● **TASK**:
Could you rewrite the stretch from the start of the data through the line containing "coord(177,320)", shifting every coordinate in the answers up by 112 and keeping everything else, requests included? Leave the pictures out.

↓

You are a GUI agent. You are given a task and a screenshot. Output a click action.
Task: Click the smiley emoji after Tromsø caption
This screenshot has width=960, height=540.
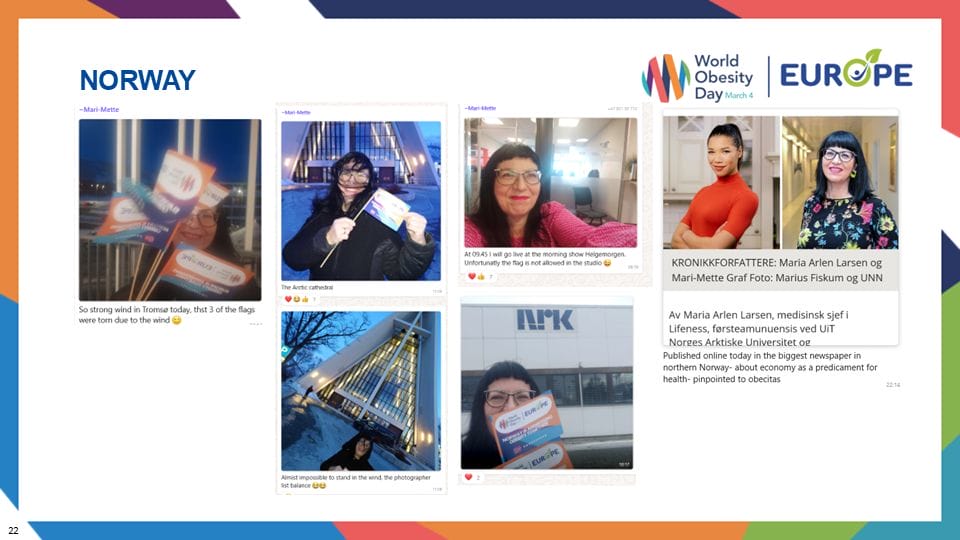coord(177,320)
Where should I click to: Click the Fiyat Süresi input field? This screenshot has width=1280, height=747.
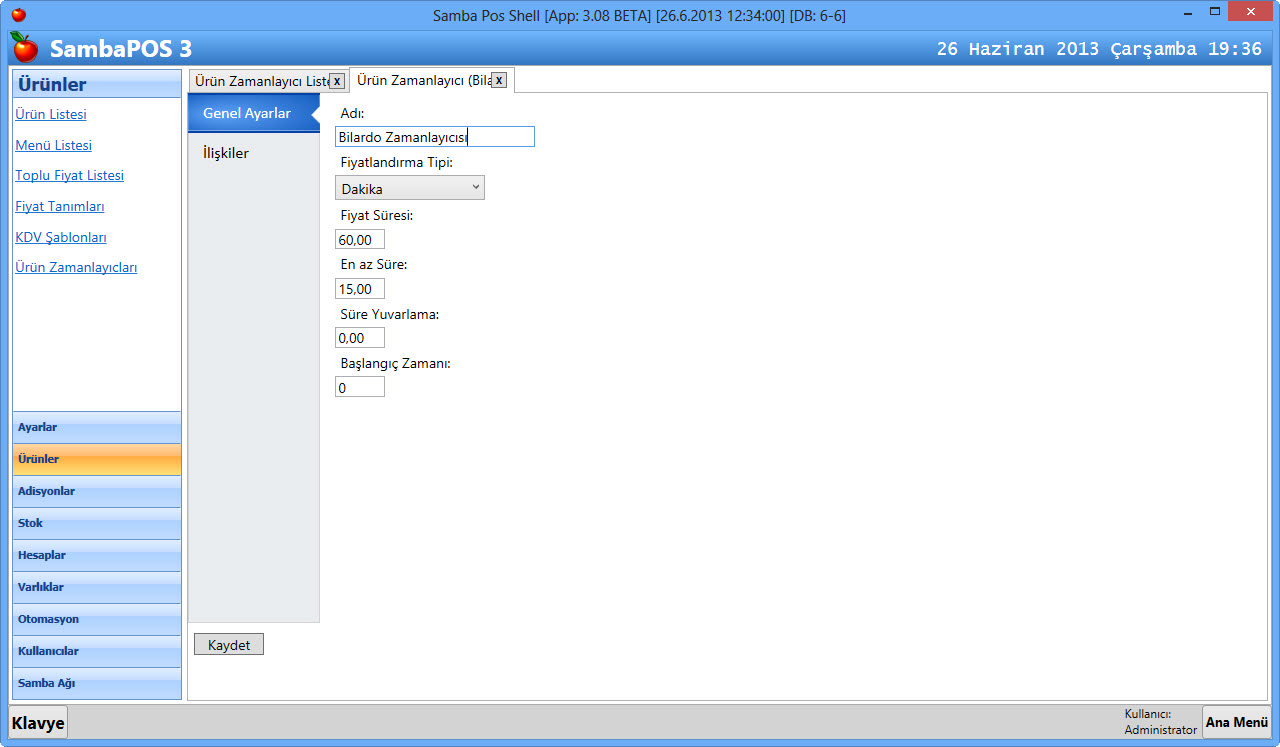point(359,239)
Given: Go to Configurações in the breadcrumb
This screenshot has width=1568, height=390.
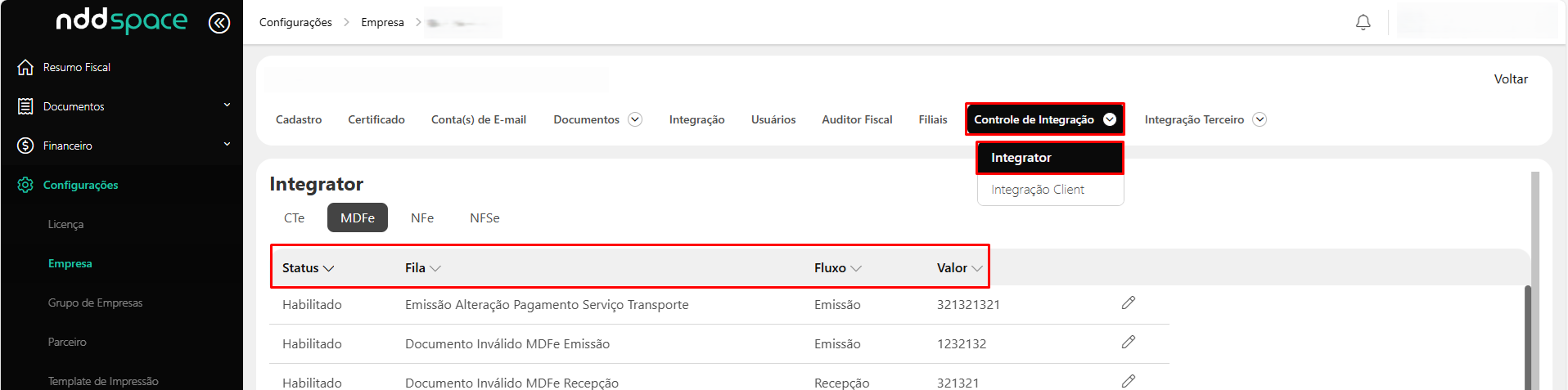Looking at the screenshot, I should [295, 23].
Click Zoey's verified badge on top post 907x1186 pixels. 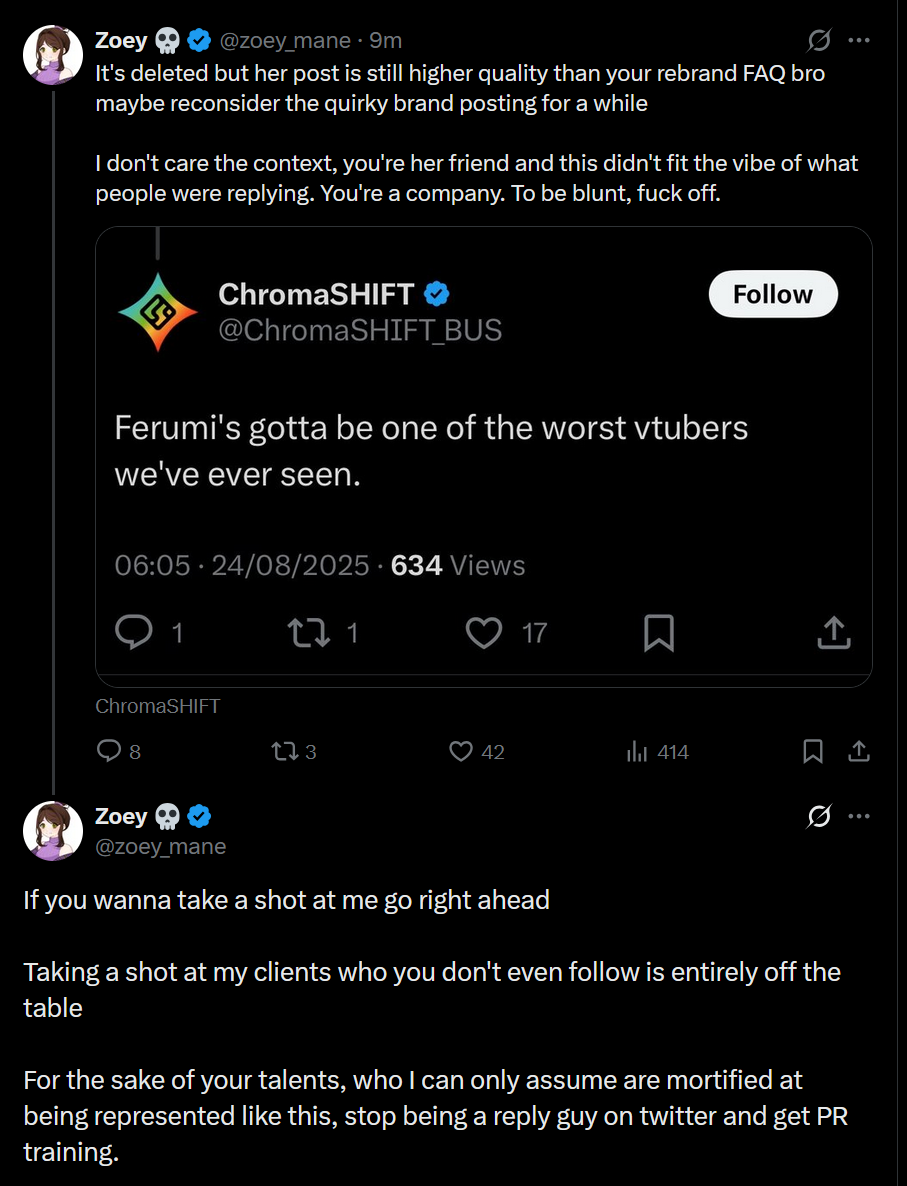coord(200,41)
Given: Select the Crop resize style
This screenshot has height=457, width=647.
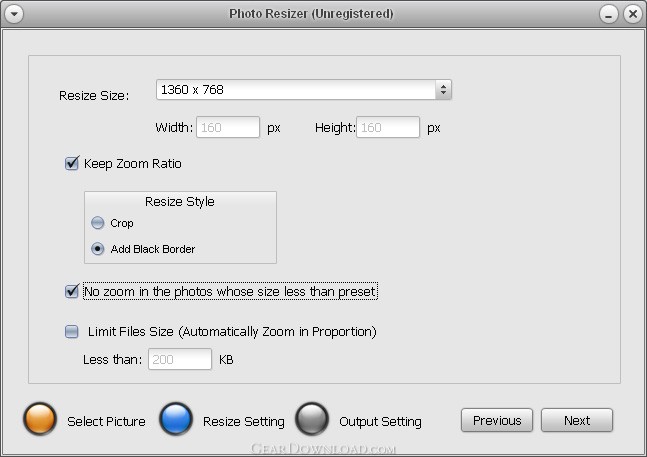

↑

● **THE COMPLETED TASK**:
You are a GUI agent. You are given a task and a screenshot. Output a click action.
Task: Click the smiley emoji after Tromsø caption
This screenshot has width=960, height=540.
coord(289,432)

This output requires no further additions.